I have two  questions:

--------------------------------------------------------------------------------------------------
1.- Exception throwed by cast('yyyymmdd' as timestamp)

I do a cast conversion from a string to a timestamp
. When I put a bad date on the string, the cast throw an error on my PL/PGSQL but I can't capture (I'm new). Which type of exception launch the cast function?

I put a exception space on my function but I don't know which exception I have ti capture:

EXCEPTION
WHEN exception_name  THEN
    statements;

Which exception _name I have to write on my code?
--------------------------------------------------------------------------------------------------
2.- Number of days on February

I'm parsing a string with a date with format 'yyyymmdd' for testing if it's a valid date.

I need to know if the day is correct for the month on the string, but February is different for every year. How can I know if February have 28 or 29 days depending on the year?

Thanks everybody and hello from a new user ;-)
Attachment

Re: PL/PGSQL

From
Dimitri Fontaine
Date:
Hi,

Welcome aboard :)

Jordi Martínez <jmartinez@uic.es> writes:
> 1.- Exception throwed by cast('yyyymmdd' as timestamp)
>
> I do a cast conversion from a string to a timestamp. When I put a bad
> date on the string, the cast throw an error on my PL/PGSQL but I can't
> capture (I'm new).  Which type of exception launch the cast function?

The exhaustive list of error codes is there:

  http://www.postgresql.org/docs/8.3/static/errcodes-appendix.html

It should probably be in Class 22 — Data Exception, and I'd bet one of
those, depending on the faulty input:

  22008    DATETIME FIELD OVERFLOW    datetime_field_overflow
  22007    INVALID DATETIME FORMAT    invalid_datetime_format

> 2.- Number of days on February
>
> I'm parsing a string with a date with format 'yyyymmdd' for testing if it's a valid date.
>
> I need to know if the day is correct for the month on the string, but
> February is different for every year. How can I know if February have
> 28 or 29 days depending on the year?

The usual trick is to ask for the day number of 03/01 preceeding day:

dim=# select x::date, extract(day from x::date - interval '1 day')
        from (values('20090301'), ('20080301'),
                    ('20040301'), ('20000301')) as t(x);
     x      | date_part
------------+-----------
 03-01-2009 |        28
 03-01-2008 |        29
 03-01-2004 |        29
 03-01-2000 |        29
(4 lignes)

Regards,
--
dim

Re: PL/PGSQL

From
Martin Gainty
Date:
mg>hopefully quick response

Hello everybody,

I'm Jordi from Spain, I'm new on this mailing list. I hope I could help anybody in the future but now I new some help because I read a lot of documentation but I can't find an answer.

I have two  questions:

--------------------------------------------------------------------------------------------------
1.- Exception throwed by cast('yyyymmdd' as timestamp)
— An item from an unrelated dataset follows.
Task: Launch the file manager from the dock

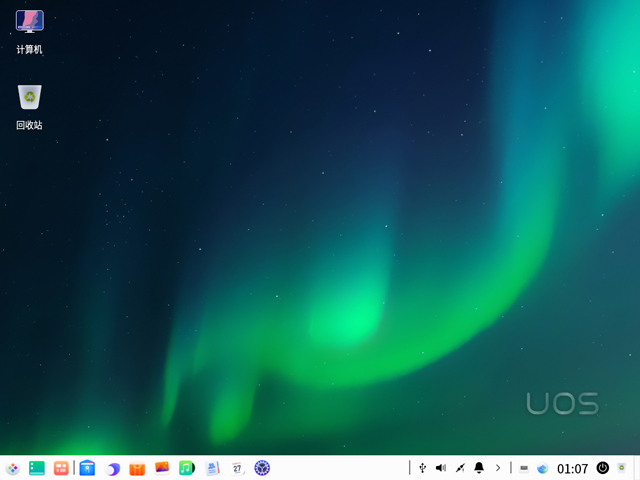Action: tap(88, 468)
I do a cast conversion from a string to a timestamp
. When I put a bad date on the string, the cast throw an error on my PL/PGSQL but I can't capture (I'm new). Which type of exception launch the cast function?

I put a exception space on my function but I don't know which exception I have ti capture:

EXCEPTION
WHEN exception_name  THEN
MG>when VALUE_ERROR THEN
MG>DBMS_OUTPUT.PUT_LINE('Cannot convert STRING to DATE');

    statements;

Which exception _name I have to write on my code?
--------------------------------------------------------------------------------------------------
2.- Number of days on February

I'm parsing a string with a date with format 'yyyymmdd' for testing if it's a valid date.

I need to know if the day is correct for the month on the string, but February is different for every year. How can I know if February have 28 or 29 days depending on the year?